Organizując jedenaście lat temu pierwszy bieg ulicami Przemyśla na dystansie dziesięciu kilometrów dzisiejsi członkowie Przemyskiego Klubu Biegacza chyba do końca nie zdawali sobie sprawy jaką pozytywną modę zapoczątkują w nadsańskim mieście.
Przemyska Dycha bardzo szybko ugruntowała swoją pozycję na mapie imprez sportowych Przemyśla i porwała do biegania całą rzeszę biegaczy bez względu na kategorię wiekową. Oprócz biegu głównego co roku startuje też Mini Dyszka, czyli wyścigi na dzieci w kilku kategoriach wiekowych. Co roku pakiety startowe na te biegi rozchodzą się jak świeże bułeczki w kilka godzin!

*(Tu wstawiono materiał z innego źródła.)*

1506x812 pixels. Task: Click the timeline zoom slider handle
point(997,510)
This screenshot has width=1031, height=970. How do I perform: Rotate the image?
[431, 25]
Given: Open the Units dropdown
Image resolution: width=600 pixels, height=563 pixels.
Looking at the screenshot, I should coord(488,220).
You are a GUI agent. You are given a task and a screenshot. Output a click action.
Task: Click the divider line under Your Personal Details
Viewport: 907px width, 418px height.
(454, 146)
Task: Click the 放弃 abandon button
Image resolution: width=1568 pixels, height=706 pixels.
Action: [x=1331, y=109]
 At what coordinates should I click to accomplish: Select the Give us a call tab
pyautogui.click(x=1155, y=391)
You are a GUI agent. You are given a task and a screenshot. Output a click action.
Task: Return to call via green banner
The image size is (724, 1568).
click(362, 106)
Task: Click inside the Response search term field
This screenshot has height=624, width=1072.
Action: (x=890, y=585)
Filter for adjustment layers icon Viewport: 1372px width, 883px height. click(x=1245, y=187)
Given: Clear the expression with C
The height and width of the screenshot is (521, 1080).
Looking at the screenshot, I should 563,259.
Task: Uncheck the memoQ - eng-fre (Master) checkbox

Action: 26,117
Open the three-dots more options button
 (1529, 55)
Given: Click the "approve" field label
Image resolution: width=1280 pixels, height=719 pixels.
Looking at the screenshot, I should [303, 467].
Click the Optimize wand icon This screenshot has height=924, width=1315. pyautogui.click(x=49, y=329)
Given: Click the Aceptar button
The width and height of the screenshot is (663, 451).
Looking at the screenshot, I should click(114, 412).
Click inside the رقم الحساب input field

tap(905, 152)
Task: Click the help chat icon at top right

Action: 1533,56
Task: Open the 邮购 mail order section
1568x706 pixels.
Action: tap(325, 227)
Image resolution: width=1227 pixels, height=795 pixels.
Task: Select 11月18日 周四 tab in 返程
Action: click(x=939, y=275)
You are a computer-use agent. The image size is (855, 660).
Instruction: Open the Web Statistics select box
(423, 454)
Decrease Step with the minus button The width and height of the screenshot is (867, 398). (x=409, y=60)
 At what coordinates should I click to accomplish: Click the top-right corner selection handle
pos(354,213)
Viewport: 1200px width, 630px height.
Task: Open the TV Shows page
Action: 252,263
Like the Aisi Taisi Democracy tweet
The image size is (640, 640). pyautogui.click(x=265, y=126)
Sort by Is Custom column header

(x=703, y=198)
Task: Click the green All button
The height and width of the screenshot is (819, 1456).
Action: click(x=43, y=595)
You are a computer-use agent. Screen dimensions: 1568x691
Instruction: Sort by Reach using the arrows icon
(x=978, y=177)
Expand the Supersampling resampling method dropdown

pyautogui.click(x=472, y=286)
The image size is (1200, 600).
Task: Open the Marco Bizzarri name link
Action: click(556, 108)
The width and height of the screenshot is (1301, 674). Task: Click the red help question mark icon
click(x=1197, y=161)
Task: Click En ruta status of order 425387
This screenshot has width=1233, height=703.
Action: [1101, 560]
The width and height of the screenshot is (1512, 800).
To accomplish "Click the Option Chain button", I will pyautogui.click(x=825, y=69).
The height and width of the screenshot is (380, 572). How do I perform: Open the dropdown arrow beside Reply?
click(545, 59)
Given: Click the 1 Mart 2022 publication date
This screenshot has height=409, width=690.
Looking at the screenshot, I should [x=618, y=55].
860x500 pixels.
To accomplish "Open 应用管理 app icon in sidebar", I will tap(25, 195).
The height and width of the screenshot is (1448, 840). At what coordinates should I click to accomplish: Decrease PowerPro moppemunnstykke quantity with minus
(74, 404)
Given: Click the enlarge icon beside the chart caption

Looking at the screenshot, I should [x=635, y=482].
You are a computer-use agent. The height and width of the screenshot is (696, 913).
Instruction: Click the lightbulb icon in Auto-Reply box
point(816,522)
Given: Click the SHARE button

W biegu biorą też udział osoby niepełnosprawne poruszające się na wózkach, które maja swoją kategorię, a dodatkowo w tym roku Przemyski Klub Biegacza dołącza do kategorii nodric walking.
Przemyska Dycha, to jest taka nasza perełka – powiedział nam Mieczysław Jałocha, dyrektor Biegu i vice prezes Przemyskiego Klubu Biegacza - za każdym razem ulicami Przemyśla przebiega dosłownie morze biegaczy! Mamy biegaczy z całej Polski i z zagranicy, organizujemy też w ramach naszego biegu mistrzostwa Polski Straży Pożarnej. Część biegaczy przyjeżdża tutaj po wyniki, „życiówki” i rywalizację, ale jest część biegaczy, która przyjeżdża tu dobrze się bawić.
Trasa biegu – zabytkowymi ulicami Przemyśla
Malownicze położenie Przemyśla jest niewątpliwie atutem Przemyskiej Dychy, trasy biegów są atestowane. Ze względu na remont mostu kolejowego i zamknięcie niektórych ulic, w tym roku biegacze pobiegną nieco inaczej, ale jak zapewnia M.Jałocha, prawdopodobnie będzie bardziej widokowo i atrakcyjnie.
Rezygnujemy z obwodnicy, będziemy biegać po głównych ulicach Przemyśla. Tradycyjnie wystartujemy z przemyskiego Rynku, pobiegniemy m.in. ulicami: 3 Maja, Okrzei, Lelewela, Grunwaldzką, Wybrzeżem Jana Pawła II i Kamiennym Mostem - powiedział M. Jałocha.
Czy 10 kilometrów to jest dystans dla "kanapowców"?
Mieczysław Jałocha, dyrektor biegu i vice prezes Przemyskiego Klubu Biegacza oraz prywatnie biegacz z wieloletnim stażem na to pytanie odpowiada jednoznacznie:
Bieg na 10 kilometrów to już jest bieg, do którego trzeba się przygotować. To nie jest dystans, przed którym wystarczy wstać z kanapy i ruszyć. Dystanse od 5 km w górę jednak wymagają przygotowania. Wystarczy trzy razy w tygodniu wychodzić na bieganie od 3 do 8 km. Jeśli jednak chcemy już robić wyniki, to treningi przed takim biegiem powinny być bardziej profesjonalne.Jako Przemyski Klub Biegacza serdecznie zapraszamy na wspólne treningi z nami. W każdy wtorek i czwartek o godzinie 18:30 na stadionie Juvenii.